Provided text
★ ★ ★ ★

Sometimes you can smell a restaurant before you get there. With the langar hall you hear it first. Imagine the din of thousands of metal trays clanking and banging. You take your metal bowl as it's handed to you then your metal tray then you can fish a spoon out of a giant tub as you're moved down the hall and, in our case, up the stairs to the massive dining hall. You don't dawdle here, they've got the system down pat and if you slow down to look around you're likely to get plowed down.
On the floor are long jute runners which indicate the designated seating area. You move in and sit down on the floor with your tray on the floor in front of you. You have to be quick because the guys who are racing around with huge metal buckets of food are hustling and they clearly haven't trained in Lausanne to become waiters. If anything they may have practiced at San Quentin because you're left with a feeling that this might be what it's like in prison.

★ ★ ★ ★

Extracted information
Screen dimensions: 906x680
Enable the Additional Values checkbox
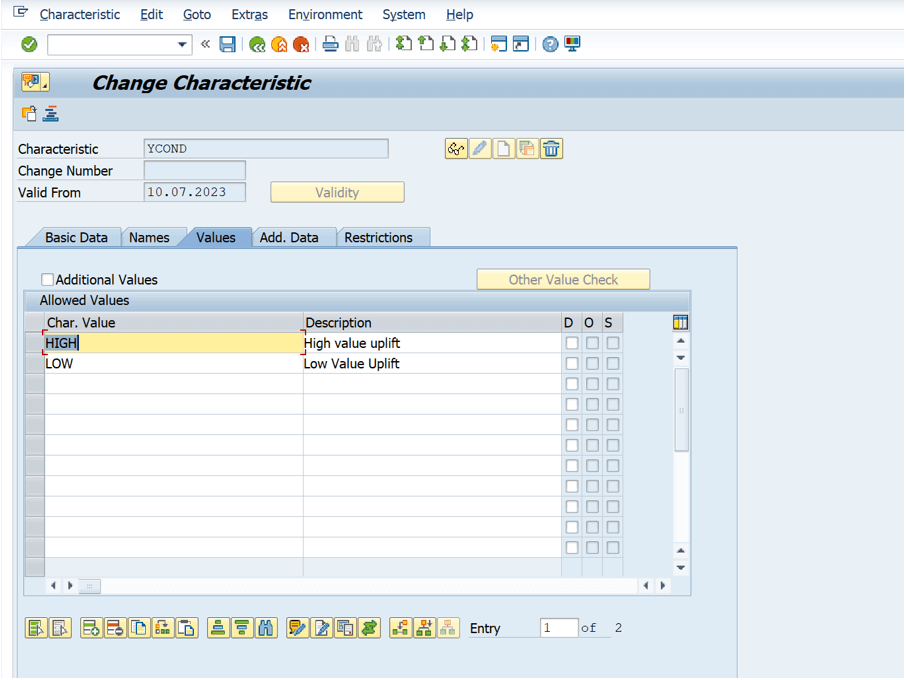(47, 280)
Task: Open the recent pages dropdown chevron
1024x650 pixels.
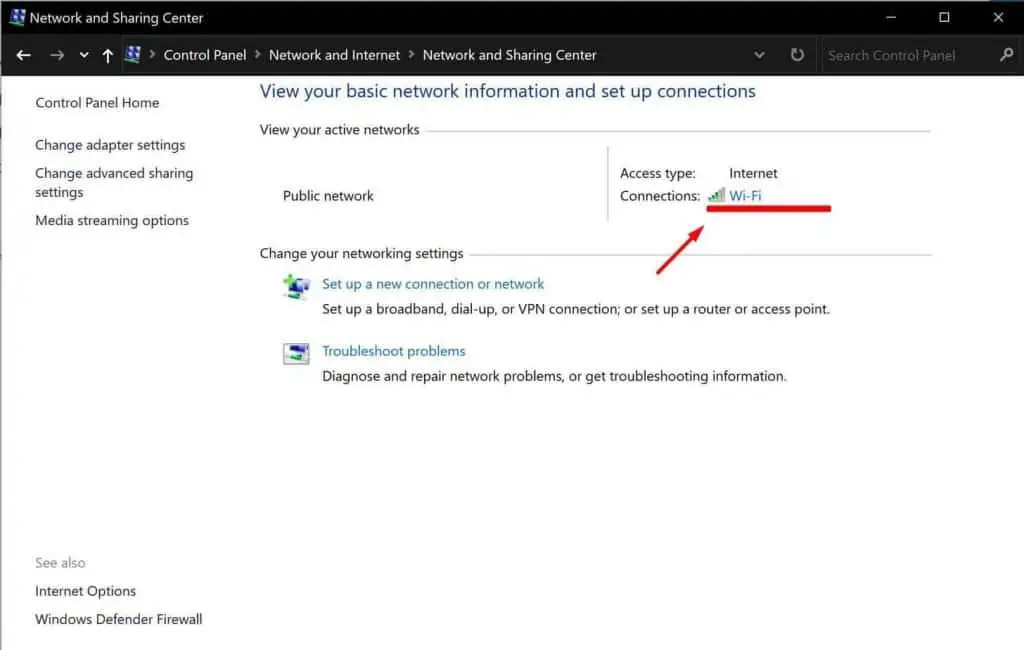Action: pos(83,55)
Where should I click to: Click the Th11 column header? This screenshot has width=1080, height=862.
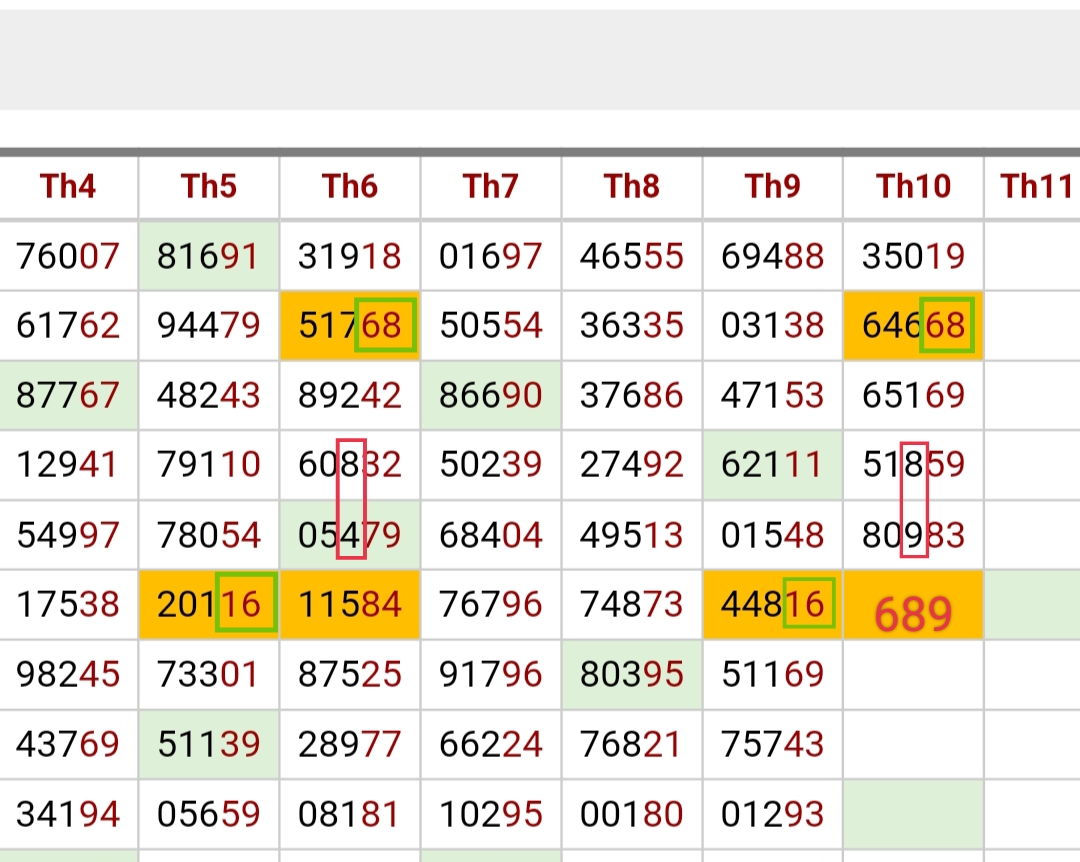(1032, 187)
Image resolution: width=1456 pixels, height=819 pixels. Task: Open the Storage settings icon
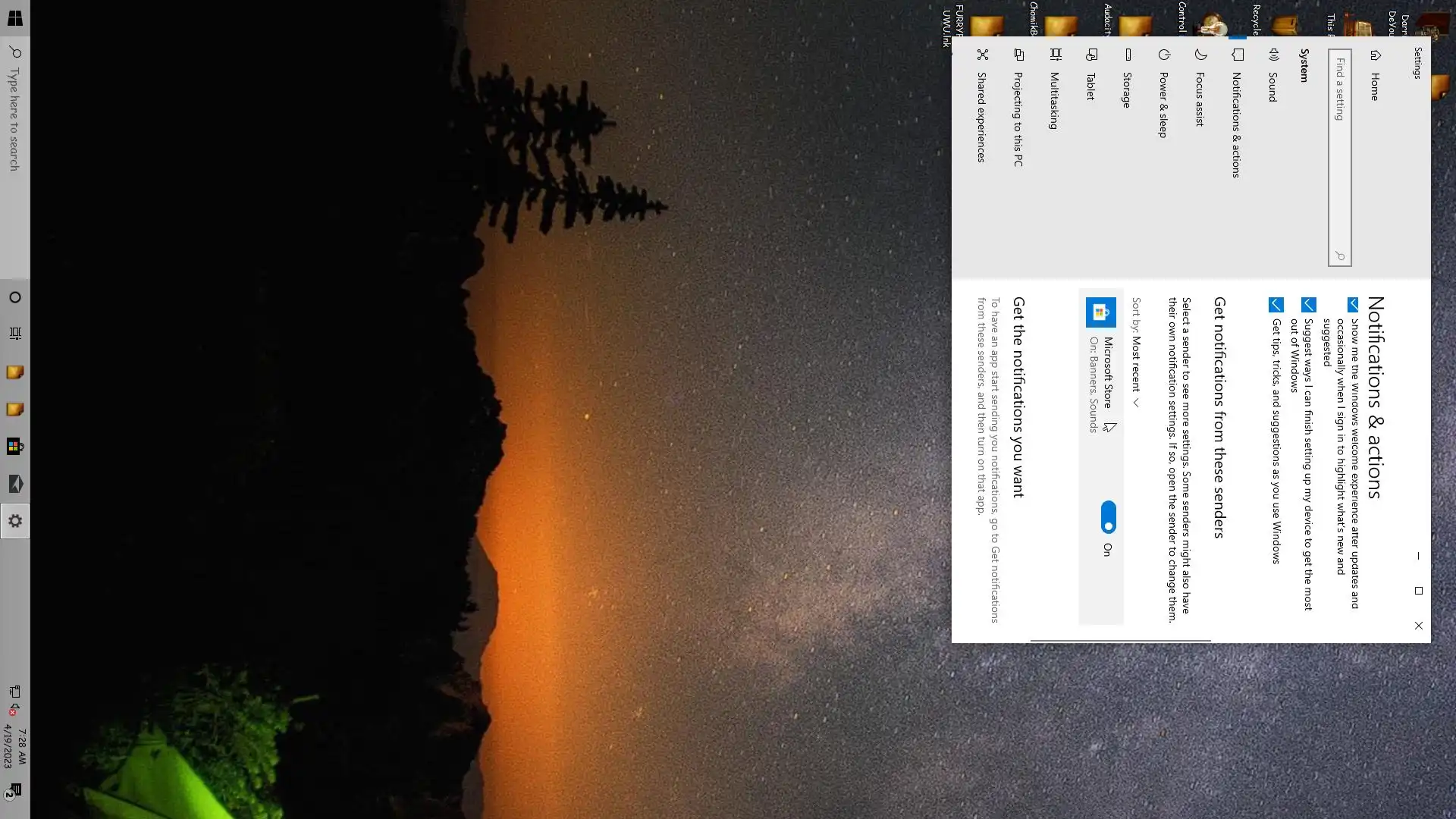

★ ★ ★ ★

Given task A
Go through all four entries again, swapping "dropdown chevron" for "dropdown arrow" and leaving everything else unchanged. Omit the pictures from your answer.
Given task B
Extend the account of eating in the langar hall, picking up after its final sentence.

Answer A
Screen dimensions: 906x680
Enable the Additional Values checkbox
(47, 280)
Task: Open the recent pages dropdown arrow
1024x650 pixels.
Action: pos(83,55)
Where should I click to: Click the Th11 column header? This screenshot has width=1080, height=862.
(1032, 187)
Image resolution: width=1456 pixels, height=819 pixels. Task: Open the Storage settings icon

Answer B
Ladleful of watery rice pudding ... slop, ladleful of dal ... slop, scoop of veggies (that day it was some kind of pumpkin) ... plop, roti ... catch it. Despite the brusque serving style, the volunteers (every bit of work in the temple is done by volunteers) are smiling and the atmosphere is congenial.
Once you get over the shock and dig into the actual food you'll find it actually quite wholesome and good. It's free, it's all-you-can-eat and the buckets keep passing by offering seconds or thirds.
Despite us gringos clearly holding the starring role as "dinnertime entertainment" there's no lingering over the meal here and it's pretty clear that there won't be any after-dinner coffee coming when they start splashing buckets of water on the floor in front of you to clean up for the next "service". It's time to move on.
On the way out you deposit your bowls and spoons in big tubs and give your trays to guys who's job it is to whack them as loudly as they can on the side of a huge waste container to knock off any residue and pass them over to the crew who number in the hundreds and must suffer permanent hearing loss after volunteering for washing up duty. The clanging noise is incredible!
Everything is on a massive scale here from the dal cooked in kettles that would easily double as jacuzzis in a suite in Aspen, the assembly-line production of rotis to the mountains of vegetables that groups of pious peelers are laboring away at on the floor.
Unfortunately we took no pictures to share with you...but thanks to the miracle of Google images I found some online!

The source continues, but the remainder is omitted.